Sommes-nous bien sûrs, quand nous posons, qu’entre nous et l’appareil du photographe ne vient pas s’interposer une créature immatérielle, un démon, un fantôme, qui prend notre place ?…
Le parfum des petits gâteaux laisse traîner des écharpes de cannelle. Elles s’emmêlent aux lanières de la fumée du thé qui dansent au-dessus de la porcelaine.

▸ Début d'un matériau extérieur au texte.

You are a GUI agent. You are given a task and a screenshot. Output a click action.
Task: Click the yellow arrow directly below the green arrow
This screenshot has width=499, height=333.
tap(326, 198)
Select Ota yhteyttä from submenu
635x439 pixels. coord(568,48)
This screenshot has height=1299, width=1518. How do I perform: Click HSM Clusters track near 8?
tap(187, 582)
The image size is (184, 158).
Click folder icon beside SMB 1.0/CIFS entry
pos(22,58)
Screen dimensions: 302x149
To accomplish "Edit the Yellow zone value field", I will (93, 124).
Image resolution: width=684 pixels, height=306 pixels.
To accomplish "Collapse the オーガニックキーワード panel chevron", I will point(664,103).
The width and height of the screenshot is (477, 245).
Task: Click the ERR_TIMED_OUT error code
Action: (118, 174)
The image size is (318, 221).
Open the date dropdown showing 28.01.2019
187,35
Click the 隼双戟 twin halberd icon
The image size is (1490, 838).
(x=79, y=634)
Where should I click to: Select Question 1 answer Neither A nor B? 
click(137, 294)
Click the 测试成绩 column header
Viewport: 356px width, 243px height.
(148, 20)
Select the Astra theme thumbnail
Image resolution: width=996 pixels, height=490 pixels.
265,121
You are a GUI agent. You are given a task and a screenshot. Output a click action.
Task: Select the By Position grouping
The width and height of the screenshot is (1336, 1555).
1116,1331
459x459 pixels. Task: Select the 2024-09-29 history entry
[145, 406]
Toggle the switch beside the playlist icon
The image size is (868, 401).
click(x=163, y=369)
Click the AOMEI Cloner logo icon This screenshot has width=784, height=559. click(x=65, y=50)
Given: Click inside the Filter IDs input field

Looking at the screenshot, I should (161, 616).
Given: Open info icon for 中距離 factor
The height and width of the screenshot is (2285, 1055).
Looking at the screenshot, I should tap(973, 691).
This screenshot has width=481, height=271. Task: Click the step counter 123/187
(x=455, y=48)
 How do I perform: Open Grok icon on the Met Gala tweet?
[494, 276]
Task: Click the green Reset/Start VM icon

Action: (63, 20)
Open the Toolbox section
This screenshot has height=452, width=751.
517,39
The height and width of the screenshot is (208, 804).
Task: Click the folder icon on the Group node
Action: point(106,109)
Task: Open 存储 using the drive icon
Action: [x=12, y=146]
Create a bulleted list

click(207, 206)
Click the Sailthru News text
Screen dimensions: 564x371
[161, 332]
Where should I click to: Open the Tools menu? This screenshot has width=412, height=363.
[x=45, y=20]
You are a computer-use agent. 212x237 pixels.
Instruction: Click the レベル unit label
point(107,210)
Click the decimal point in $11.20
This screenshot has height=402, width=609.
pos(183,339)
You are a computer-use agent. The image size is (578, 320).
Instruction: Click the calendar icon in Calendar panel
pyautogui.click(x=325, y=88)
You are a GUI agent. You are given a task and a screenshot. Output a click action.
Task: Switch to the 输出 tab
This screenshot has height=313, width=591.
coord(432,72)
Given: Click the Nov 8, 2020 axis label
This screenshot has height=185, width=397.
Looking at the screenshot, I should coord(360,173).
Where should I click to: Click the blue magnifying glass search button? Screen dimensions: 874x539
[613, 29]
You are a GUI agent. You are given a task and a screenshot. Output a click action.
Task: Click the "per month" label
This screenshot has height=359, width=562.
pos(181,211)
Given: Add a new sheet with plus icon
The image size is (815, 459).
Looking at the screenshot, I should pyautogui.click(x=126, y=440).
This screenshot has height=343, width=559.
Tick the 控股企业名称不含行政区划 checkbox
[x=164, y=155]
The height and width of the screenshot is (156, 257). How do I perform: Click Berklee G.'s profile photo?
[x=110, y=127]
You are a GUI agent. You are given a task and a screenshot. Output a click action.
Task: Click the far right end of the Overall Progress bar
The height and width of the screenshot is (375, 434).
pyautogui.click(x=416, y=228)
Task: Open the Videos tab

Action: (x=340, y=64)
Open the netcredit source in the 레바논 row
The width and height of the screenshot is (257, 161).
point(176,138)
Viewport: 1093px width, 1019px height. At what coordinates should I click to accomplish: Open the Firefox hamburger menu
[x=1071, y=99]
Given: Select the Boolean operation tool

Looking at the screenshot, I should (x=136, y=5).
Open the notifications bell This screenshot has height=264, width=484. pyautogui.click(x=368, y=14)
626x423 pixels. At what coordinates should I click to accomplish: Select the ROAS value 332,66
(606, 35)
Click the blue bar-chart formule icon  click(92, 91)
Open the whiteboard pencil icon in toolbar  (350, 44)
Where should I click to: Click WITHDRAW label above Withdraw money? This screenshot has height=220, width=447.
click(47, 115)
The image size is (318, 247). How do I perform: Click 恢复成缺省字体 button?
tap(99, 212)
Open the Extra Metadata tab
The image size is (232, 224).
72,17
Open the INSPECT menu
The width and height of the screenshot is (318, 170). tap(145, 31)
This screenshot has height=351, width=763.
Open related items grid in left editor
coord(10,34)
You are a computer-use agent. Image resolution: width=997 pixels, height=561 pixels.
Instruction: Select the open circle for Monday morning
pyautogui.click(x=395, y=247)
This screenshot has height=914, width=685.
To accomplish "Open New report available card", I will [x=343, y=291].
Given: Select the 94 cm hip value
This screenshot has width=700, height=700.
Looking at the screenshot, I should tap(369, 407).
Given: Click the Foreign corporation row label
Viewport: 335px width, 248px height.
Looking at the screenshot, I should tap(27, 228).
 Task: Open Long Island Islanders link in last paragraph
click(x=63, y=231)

Pierson déclame d’ailleurs qu’un photographe est avant tout un sculpteur de soleil. C’est lui qui donne les ordres pour que se disposent les appareils. C’est lui qui décide, au vu du modèle, ce que sera son éclairage : lumière intense pour donner du relief, pour insuffler de la force au sujet ou lumière tamisée, nuancée, frisante, adoucie, corrigeant les défauts du modelé du visage et des mains.
Worth, fort de son succès à la Cour, inverse le processus. Il se pose non en artisan, mais en artiste qu’il faut solliciter. Il devance les goûts. Il crée des collections dont la thématique varie selon la saison. Il abandonne la pratique de ses confrères de présenter leur travail à partir de poupées qu’ils habillent et invente, en se servant de son épouse comme cobaye, le mannequin vivant qu’il appelle le sosie.
Le secret du succès de Worth, du succès commercial s’entend, réside dans sa volonté de tout contrôler, du tissu brut à l’accessoire. S’il fait travailler, en sous-traitance, les meilleurs ouvriers de la capitale, il a aussi installé, à portée de main, ses propres ateliers qui, sans cesse, au gré de ses instructions, retouchent et réajustent le moindre détail de ses toilettes.
Information : Charles Frederick Worth, né le 13 octobre 1825 à Bourne (Lincolnshire, Royaume-Uni) et mort le 10 mars 1895 (à 69 ans) à Paris (France), couturier français d’origine britannique est « un des fondateurs de la haute couture Parisienne » et de la maison Worth. C’est lui qui crée le principe de la maison de couture. ( Wikipédia)
One Reply to “Duchon-Doris, Jean-Christophe «La mort s’habille en crinoline» (2014)”
“Depuis le temps que ma sœurette me disait « mais lis du Duchon-Doris » … voilà… tu avais raison N@n… M’en vais partir sur les traces du « Cuisinier de Talleyrand » tout bientôt…“
Excellent… tu me redonnes l’envie de lire cet auteur que j’ai quelque peu oublié… Shame on me.
Il y a tellement d’auteurs à découvrir, et tant de livres à lire… plusieurs vies n’y suffiraient pas !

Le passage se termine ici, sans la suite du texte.